中国、スーダン、石油
下に書いた安保理決議で中国は「棄権」という判断をした。「ジェノサイドだ」という国際世論を受けて反対することはできなかった。改めて、"国際"社会の難しさを露呈した形だ。
中国はスーダンの第1の貿易相手国である。CIAの資料によると、輸出の25%、輸入の20%を占める。その中心は「石油」である。13億人超の人口を抱える中国の急速な工業化を受けて、今や中国は大口の石油輸入国となっている。石油が第一産品のスーダン、しかも20年近く内戦を続けている国にとって、貿易を続けてくれる相手国は大きな力になっている。

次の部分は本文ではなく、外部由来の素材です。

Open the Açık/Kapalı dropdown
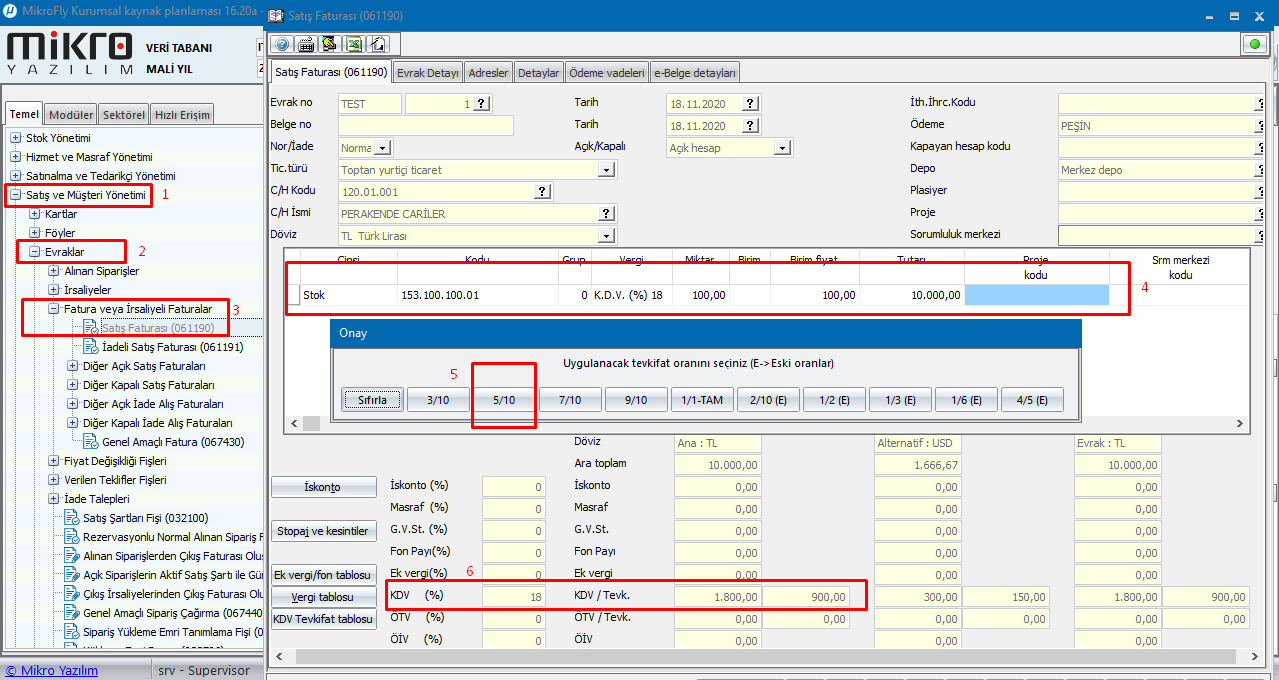The image size is (1279, 680). click(x=781, y=148)

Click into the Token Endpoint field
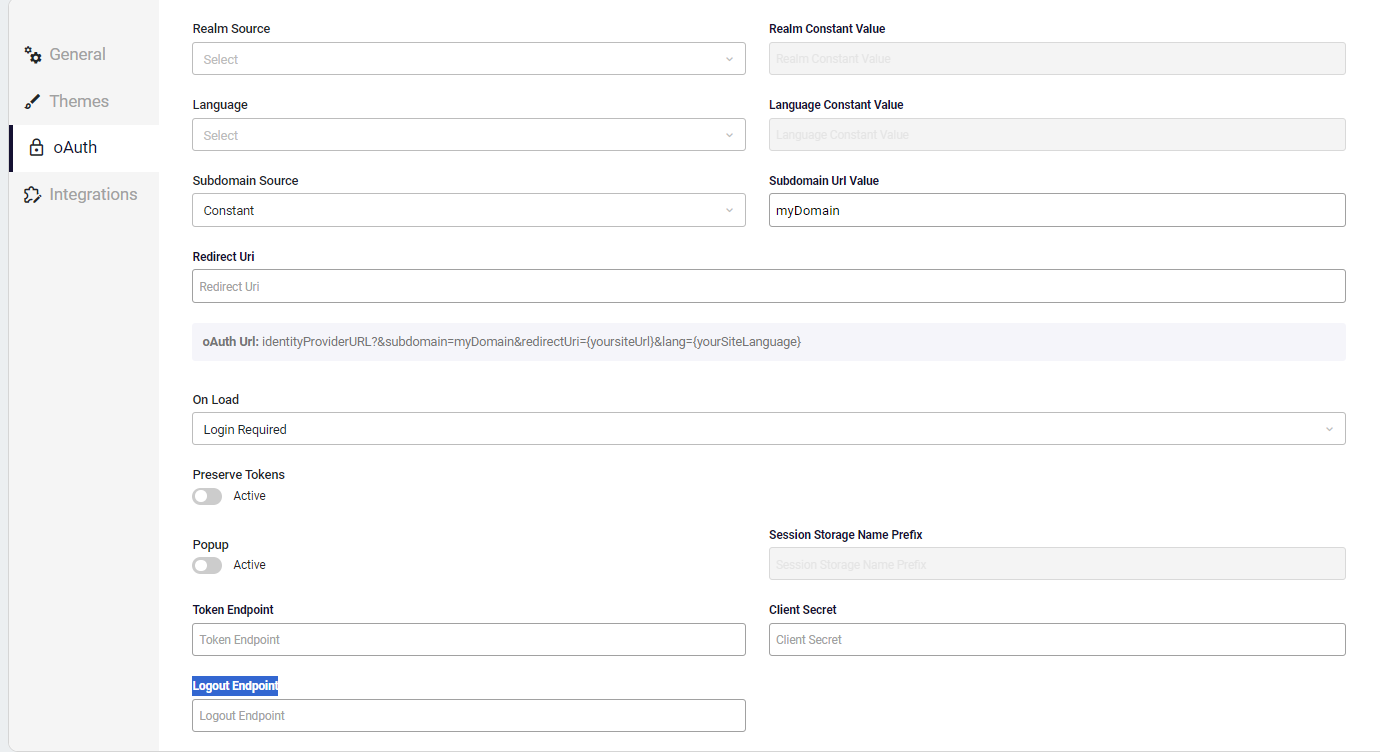coord(468,640)
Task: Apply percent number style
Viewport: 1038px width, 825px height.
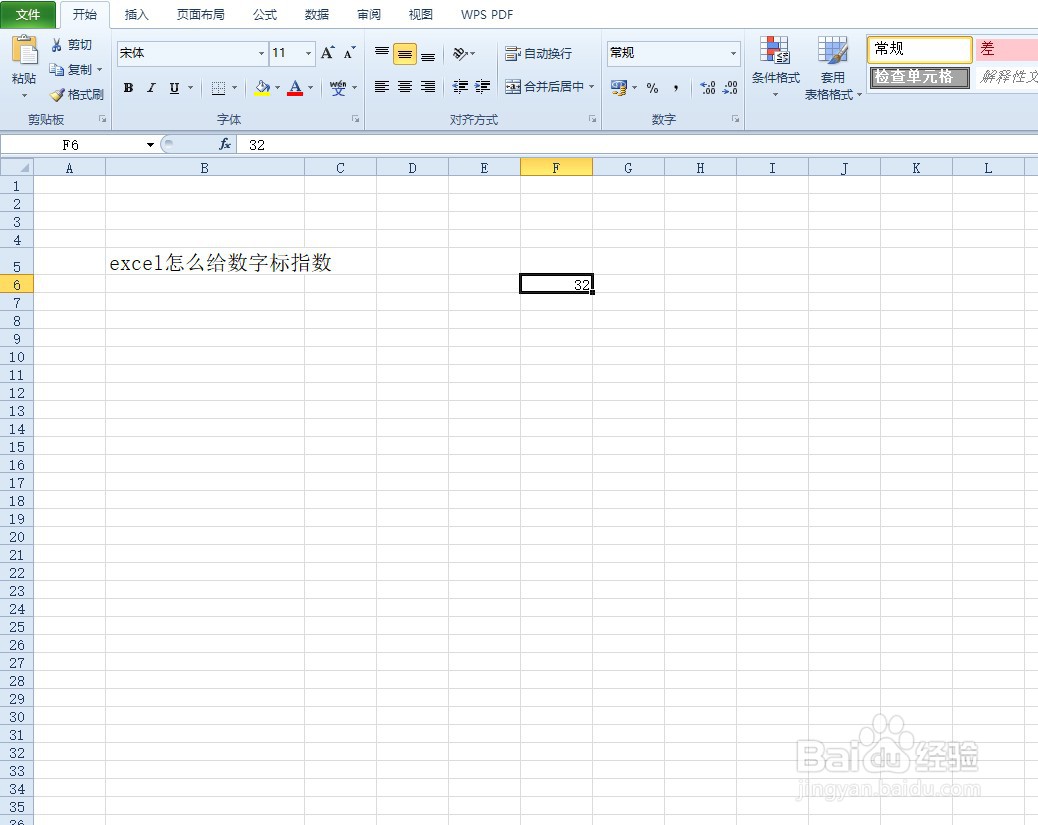Action: (651, 89)
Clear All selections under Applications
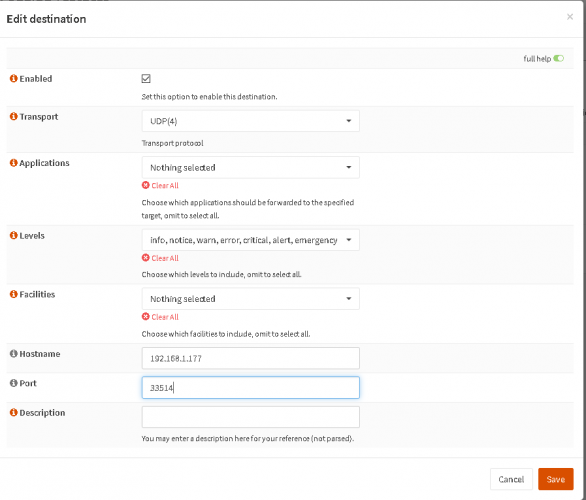Image resolution: width=586 pixels, height=500 pixels. (x=160, y=185)
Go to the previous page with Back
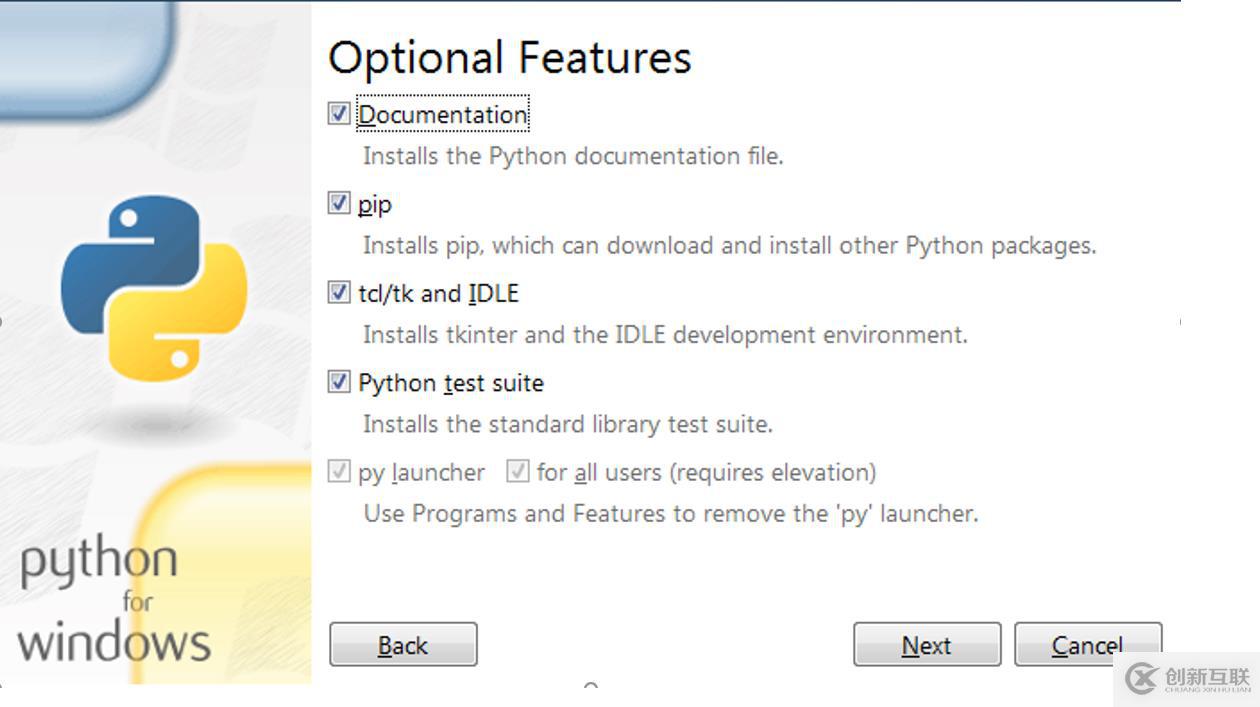Viewport: 1260px width, 707px height. click(x=403, y=645)
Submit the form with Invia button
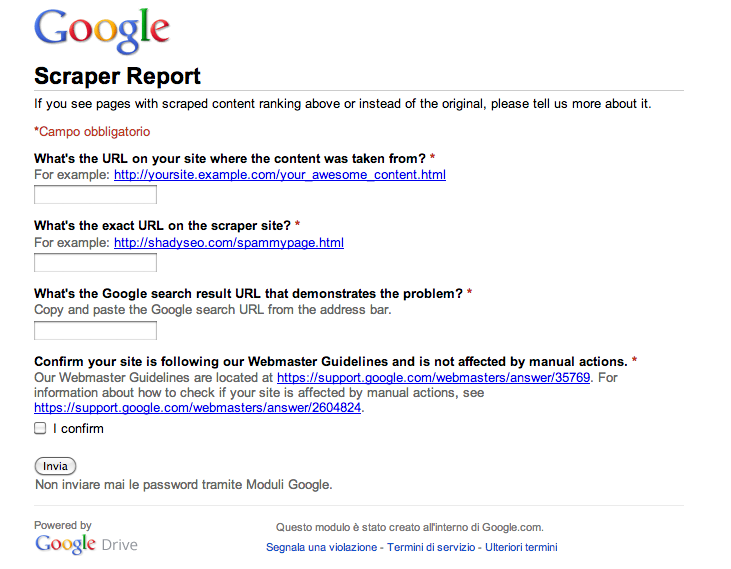The height and width of the screenshot is (569, 731). (x=55, y=466)
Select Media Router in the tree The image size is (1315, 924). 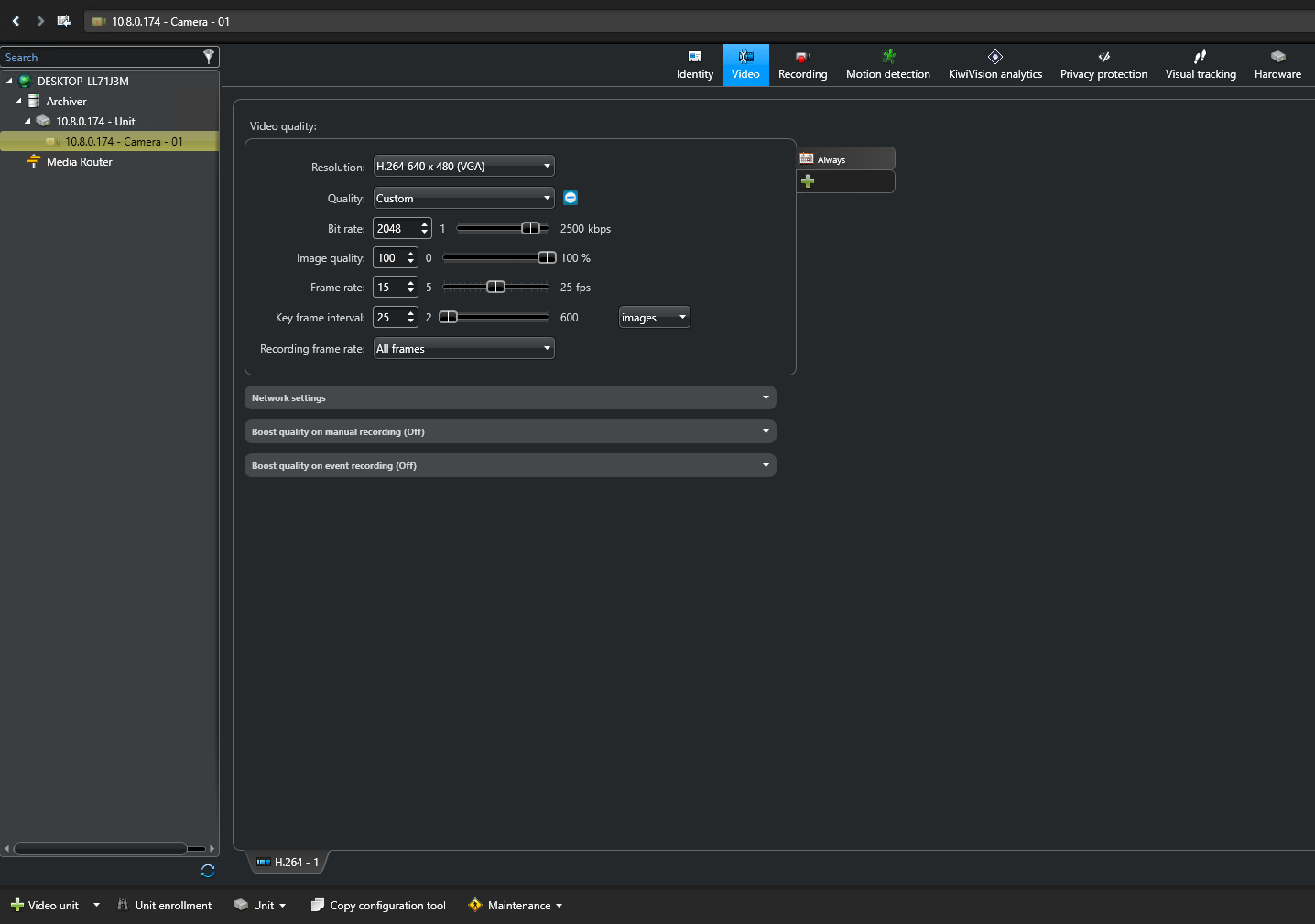(x=80, y=162)
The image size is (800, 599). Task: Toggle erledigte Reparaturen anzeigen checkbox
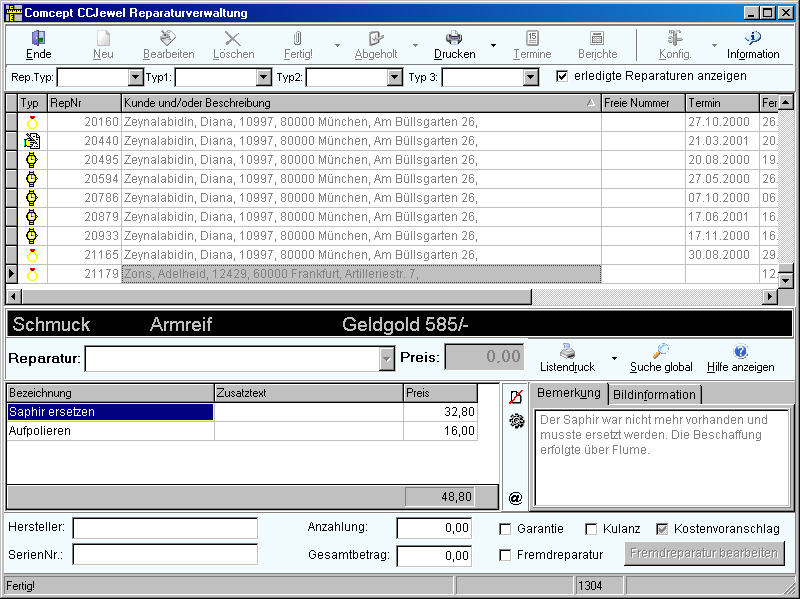562,76
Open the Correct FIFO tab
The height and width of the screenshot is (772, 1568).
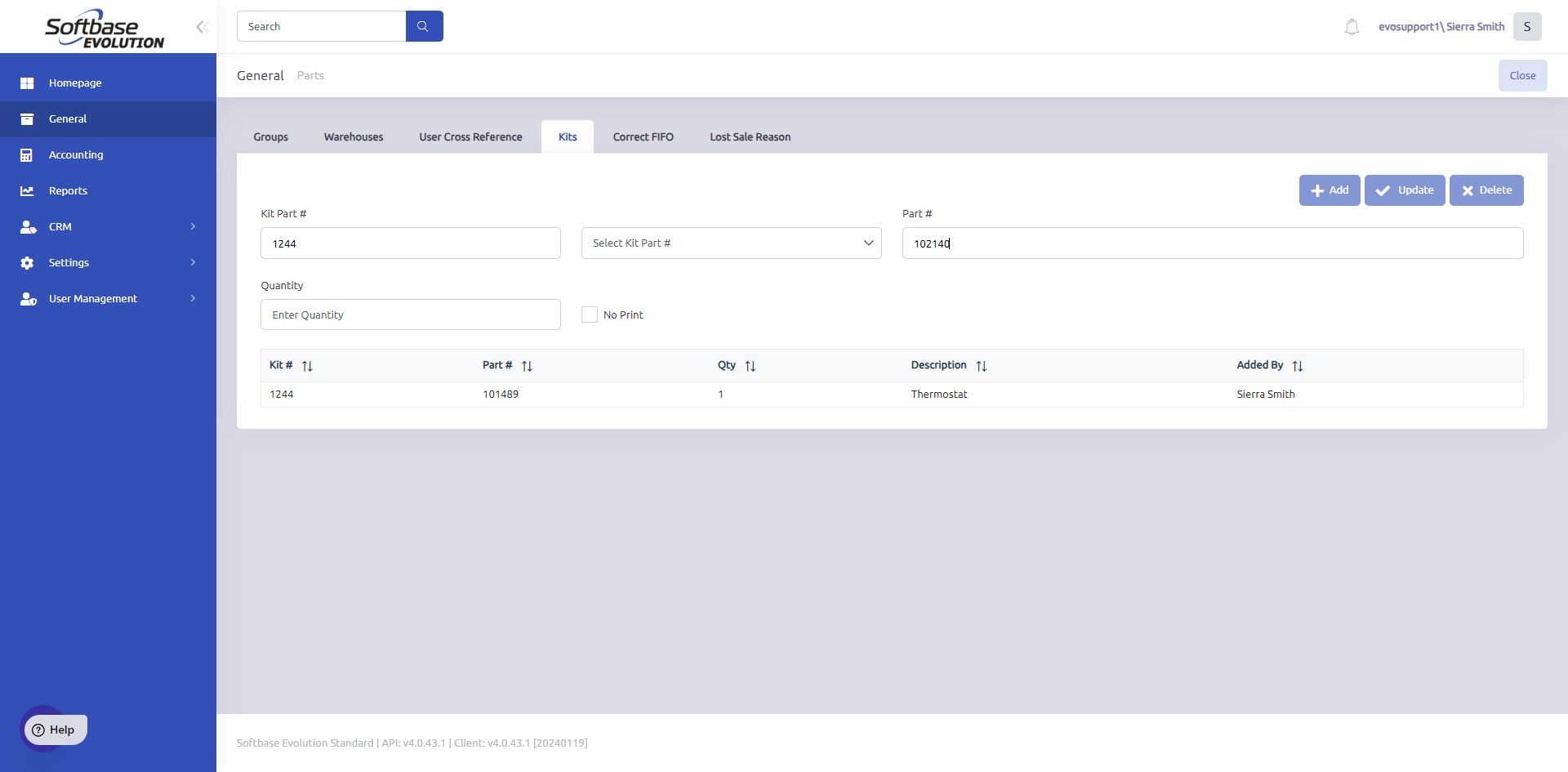coord(643,137)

スーダンの石油の問題については、国際NGO「ヒューマン・ライツ・ウォッチ」が昨年、『スーダン、石油、人権』というレポートを発表している。750ページを超える力作だ。もちろん全部読めているはずがないけれど、ダウンロードできる分を落としてパラパラと見てみるに、スーダンの問題を石油経済を基本に網羅している感がある。NGOにこうした力があるというのは、非常に勇気になる。
さて、そのレポートの中の第4章「外国企業の共謀と外国政府のサポート」というのがある。この中に書かれた「スーダンへの中国の投資:武器と石油」に中国とスーダンの関係が詳しく書かれている。
もともとカナダ企業Talisman Energy Inc.と、スウェーデン企業Lundin Oil ABがスーダン南部の石油で利権を得ていたが、人権団体の圧力で2002年末にTalismanが翌年6月にLundinが売却した。そして残ったのが中国とマレーシアの政府所有の石油企業、China National Petroleum Corp.(CNPC)とPetrolium Nasional Berhad(Petronas)であった。その後、インド政府系石油企業、ONGCが参入している。
スーダンの推定石油埋蔵量は29億バーレルと言われる。アフリカ全体の推定埋蔵量の約20分の1、最も多いサウジと比べると90分の1しかない(OPEC Annual Statistical Bulletin 2003参照)。原油輸出は99年8月から開始され、日本も同年11月から輸入している。年間約1000バーレル程度(石油輸入全体の約0.6%)。